**WHAT THE EXERCISE ASKS:**
Filter the entries down to the lines containing "computer", and copy those lines.

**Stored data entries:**
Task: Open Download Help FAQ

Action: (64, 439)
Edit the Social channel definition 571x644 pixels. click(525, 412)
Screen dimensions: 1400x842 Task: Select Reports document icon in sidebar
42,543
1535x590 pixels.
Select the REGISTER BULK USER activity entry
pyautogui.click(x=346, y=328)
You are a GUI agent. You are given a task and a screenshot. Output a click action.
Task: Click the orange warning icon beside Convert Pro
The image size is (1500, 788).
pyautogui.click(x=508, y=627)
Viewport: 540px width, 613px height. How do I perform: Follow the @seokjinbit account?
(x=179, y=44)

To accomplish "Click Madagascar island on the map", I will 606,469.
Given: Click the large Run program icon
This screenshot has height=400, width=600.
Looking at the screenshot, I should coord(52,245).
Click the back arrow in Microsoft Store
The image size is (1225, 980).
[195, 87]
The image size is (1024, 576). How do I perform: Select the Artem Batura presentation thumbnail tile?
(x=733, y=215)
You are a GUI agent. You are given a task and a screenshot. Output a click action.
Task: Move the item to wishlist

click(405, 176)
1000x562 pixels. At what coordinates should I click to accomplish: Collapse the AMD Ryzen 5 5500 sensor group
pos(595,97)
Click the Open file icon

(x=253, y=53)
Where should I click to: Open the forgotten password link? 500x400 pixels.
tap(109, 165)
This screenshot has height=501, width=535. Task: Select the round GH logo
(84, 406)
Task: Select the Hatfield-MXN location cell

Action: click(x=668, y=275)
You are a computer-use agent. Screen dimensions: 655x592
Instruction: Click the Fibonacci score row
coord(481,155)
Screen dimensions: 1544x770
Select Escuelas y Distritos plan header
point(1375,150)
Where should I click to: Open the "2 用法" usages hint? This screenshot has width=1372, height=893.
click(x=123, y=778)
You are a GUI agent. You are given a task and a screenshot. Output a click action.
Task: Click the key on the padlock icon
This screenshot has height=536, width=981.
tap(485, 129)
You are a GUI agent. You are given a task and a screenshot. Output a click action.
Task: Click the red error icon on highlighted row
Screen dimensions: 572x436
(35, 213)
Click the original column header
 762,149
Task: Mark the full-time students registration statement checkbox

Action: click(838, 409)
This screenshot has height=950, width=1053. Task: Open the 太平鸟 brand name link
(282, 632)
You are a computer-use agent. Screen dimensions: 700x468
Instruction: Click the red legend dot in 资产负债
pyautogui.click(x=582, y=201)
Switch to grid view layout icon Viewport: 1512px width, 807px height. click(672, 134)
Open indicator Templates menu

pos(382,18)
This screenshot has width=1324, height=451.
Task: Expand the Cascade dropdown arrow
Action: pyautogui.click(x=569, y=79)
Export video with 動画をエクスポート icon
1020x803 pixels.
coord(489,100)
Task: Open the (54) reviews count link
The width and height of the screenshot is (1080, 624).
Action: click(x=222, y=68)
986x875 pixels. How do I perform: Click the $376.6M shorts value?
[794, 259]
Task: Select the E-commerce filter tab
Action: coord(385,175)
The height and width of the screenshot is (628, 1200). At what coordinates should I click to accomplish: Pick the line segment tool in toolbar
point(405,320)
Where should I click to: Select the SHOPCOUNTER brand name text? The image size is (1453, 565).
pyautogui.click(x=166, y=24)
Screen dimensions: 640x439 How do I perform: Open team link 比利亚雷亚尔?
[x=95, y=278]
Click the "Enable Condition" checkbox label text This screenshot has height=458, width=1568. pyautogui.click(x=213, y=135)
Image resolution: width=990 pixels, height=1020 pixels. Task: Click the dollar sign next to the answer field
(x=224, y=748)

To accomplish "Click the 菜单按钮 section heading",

**EXERCISE RESPONSE:**
You are a computer-use agent. Screen dimensions: 655x592
You are a computer-use agent. Screen dimensions: 700x468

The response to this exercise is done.